Após período no exterior, Ramon se diz pronto: ‘Dei uma evoluída’

    Segundo o jogador, que passou cinco meses em Israel, contato com o futebol estrangeiro o ajudou a crescer dentro de campo e ajudar o Vitória no retorno

    Foto: Mauricia da Matta /EC Vitória

    Titular no Ba-Vi no retorno ao Vitória, após passagem pelo futebol de Israel, o zagueiro Ramon avaliou, em coletiva na tarde desta terça-feira (4), a exibição do rubro-negro no clássico e o clima no clube com o mau rendimento da equipe.

    Segundo o defensor, a recepção da torcida após a goleada sofrida para o Atlético-PR, em Curitiba, deixou o ambiente conturbado, mas o técnico Alexandre Gallo soube orientar os jogadores para o confronto com o rival, o que ajudou na evolução do time dentro de campo.

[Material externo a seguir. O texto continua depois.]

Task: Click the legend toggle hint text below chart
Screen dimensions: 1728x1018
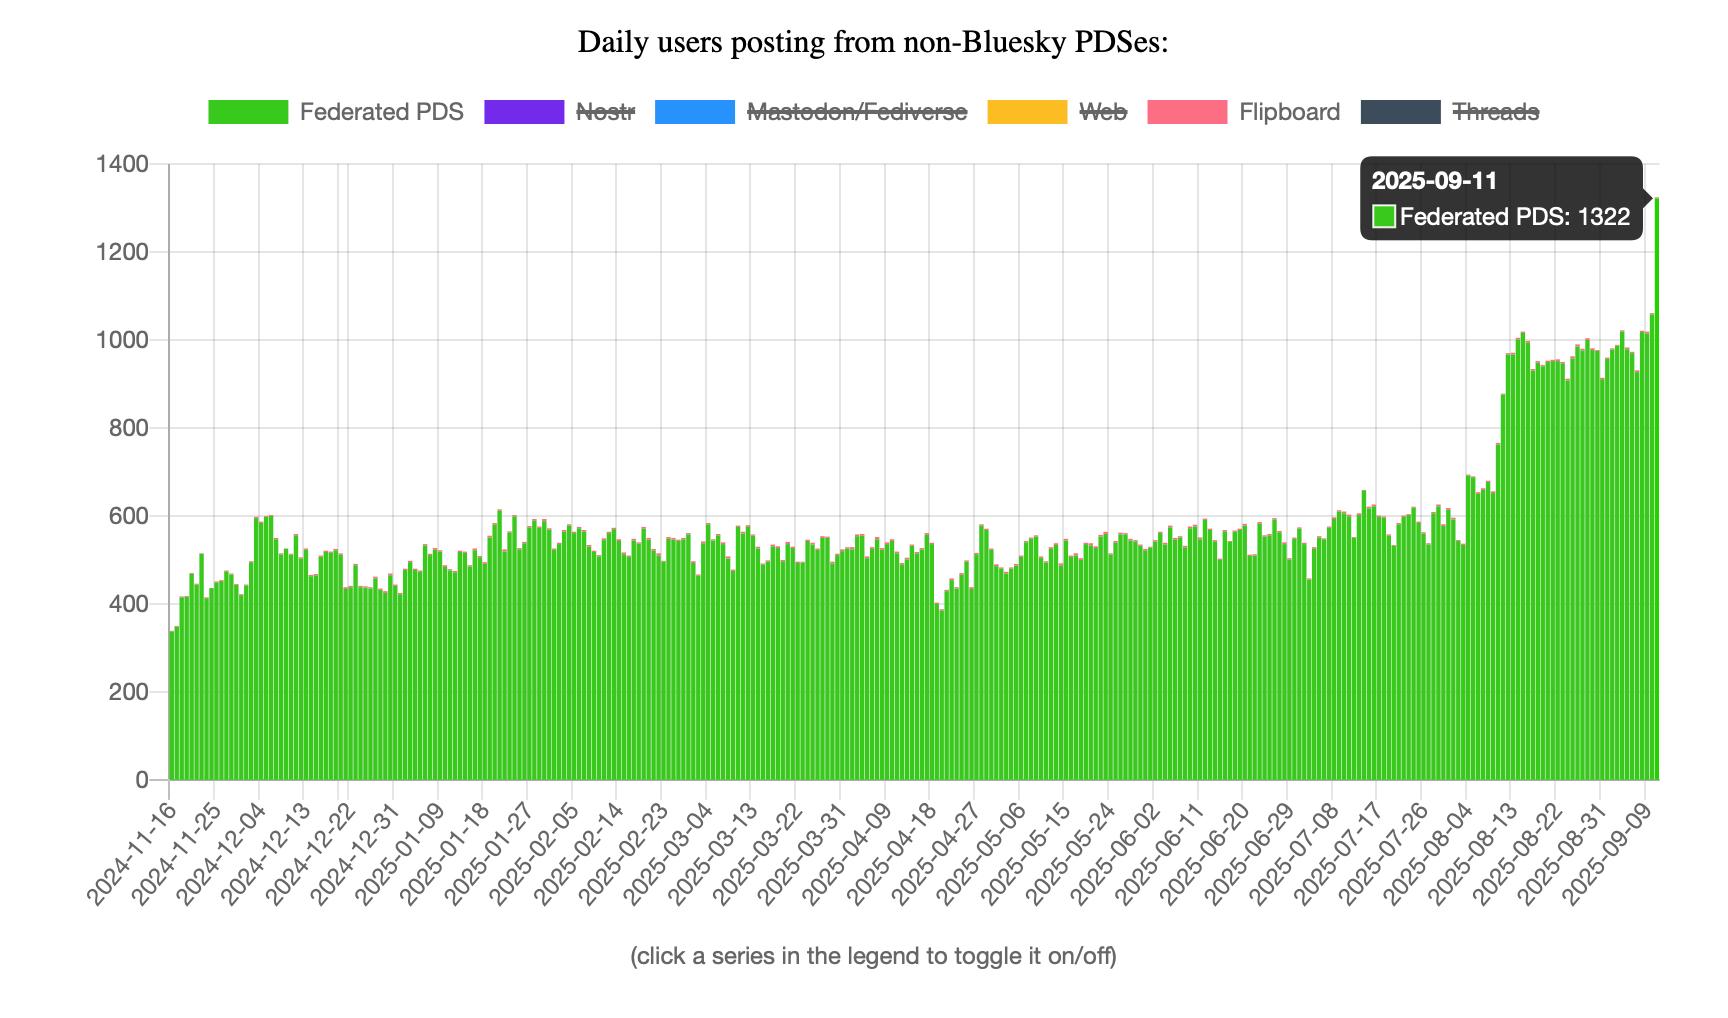Action: click(x=873, y=956)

    “A gente teve um início de semana não muito bom. A gente chegou de viagem na segunda-feira, recebeu os torcedores daquele jeito. Ficou conturbado, e todo mundo levou pensamento para casa do que fazer para poder melhorar. Tem que dar mérito ao professor Gallo pelo trabalho. O time do Vitória mudou. Mudou a parte tática e a parte física. Isso é questão do professor Gallo, pelos treinamentos que ele fez. E o time do Vitória evoluiu bastante por causa disso”, afirmou.

    Sobre a lesão de Kieza, ainda no primeiro tempo da partida, o atleta afirmou que a equipe sentiu a ausência no decorrer da partida, mas que os companheiros entraram com maior empenho após a saída do artilheiro.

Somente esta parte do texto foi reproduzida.